Celena Larkey is a reading specialist and co-author of multiple books inside the Units of Study in Reading, Writing, and Phonics Workshops. She has worked in hundreds of schools around the world. A former Senior Lead Staff Developer at The Reading and Writing Project at Teachers College Columbia University, she has been classroom teacher, literacy coach, and currently consults independently.
Co-Author: Carrie Alday
Pacifist Practitioners Living in the Midst of The Reading Wars
Learning to read and learning to love reading are not necessarily the same process yet need not be mutually exclusive. What are best practices for teaching children inside early childhood stages of development to read? And what can we as teachers do to assure that we build communities of lifelong readers, thinkers, questioners? This session shares ideas to meet both needs.
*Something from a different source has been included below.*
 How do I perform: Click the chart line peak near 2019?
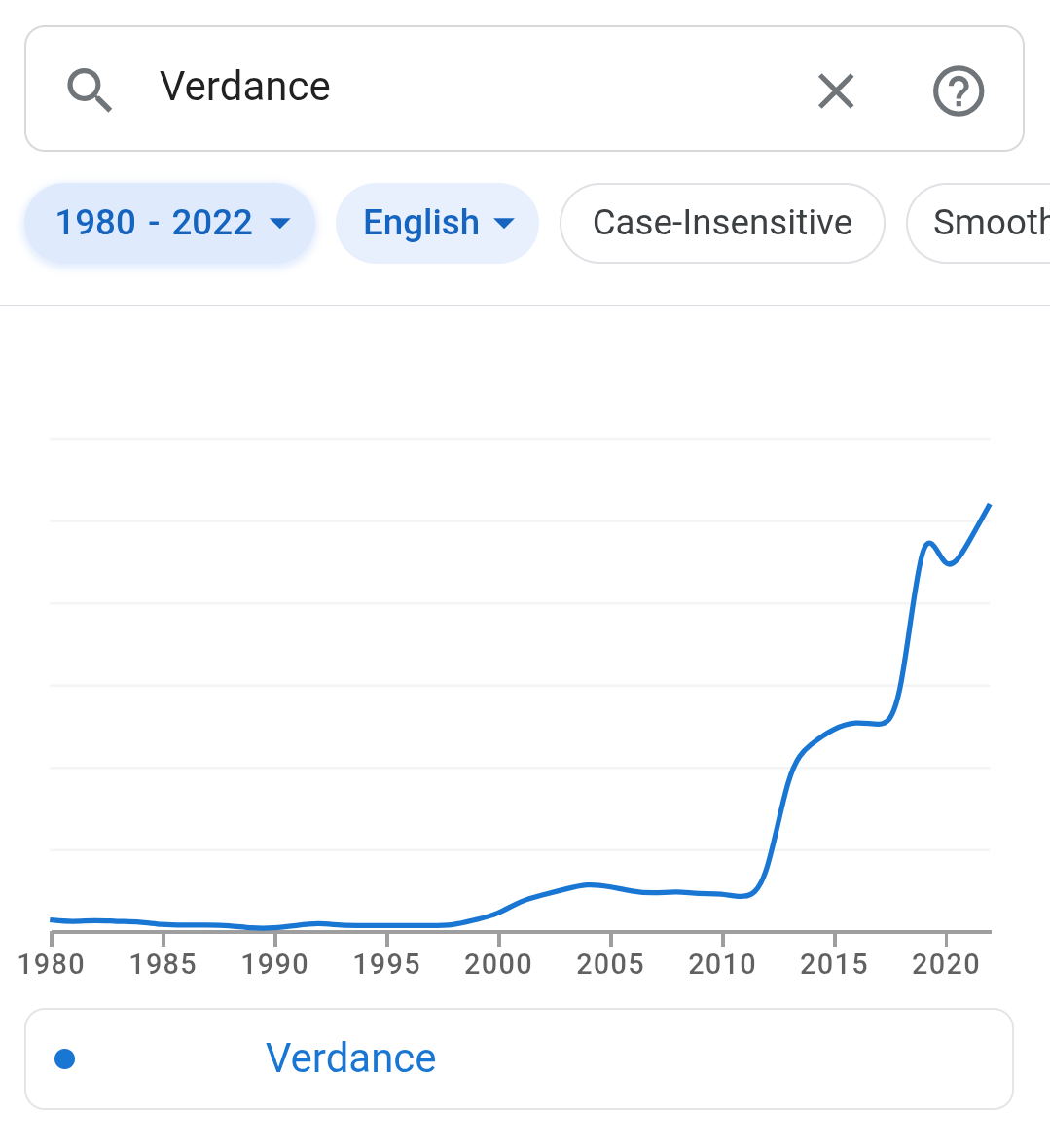click(929, 543)
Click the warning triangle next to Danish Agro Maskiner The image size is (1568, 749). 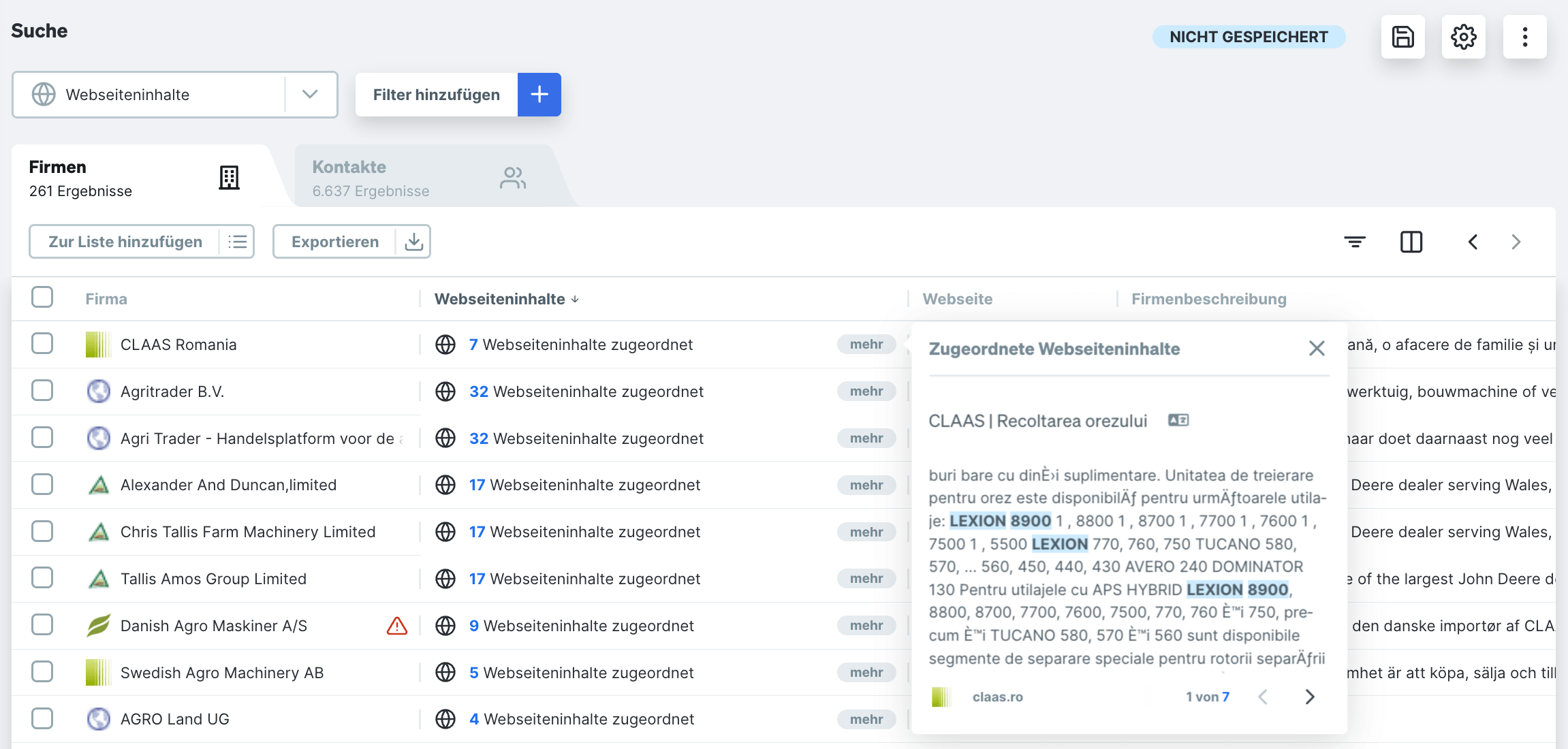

In the spring of 2018, a report titled, “Hard Words” was released. In it, the reporter concluded that the “science of reading” has long been abandoned in early childhood literacy instruction. Almost immediately, the battle cry of the Reading Wars rang and lines were drawn. The current age of tribalism seems to be forcing educators to choose sides – those steeped in the scientific practice that synthetic phonics instruction teaches reading and those teaching reading as part of conditions of learning. How do children learn to read and what conditions must be met to assure readers both learn to read and thrive as readers? How do we teach in ways that assure student agency and at the same time use systemic understanding of what must be done to teach children to read? What are best practices and what do we, as teachers, practice daily? This session will suggest methods, strategies, and frameworks of comprehensive literacy practices. The presenters will share research and findings that discuss how to teach children to read AND teach a lifelong love of reading, including frameworks to support inclusivity, individuality, and whole-child connections as well as systemic reading process.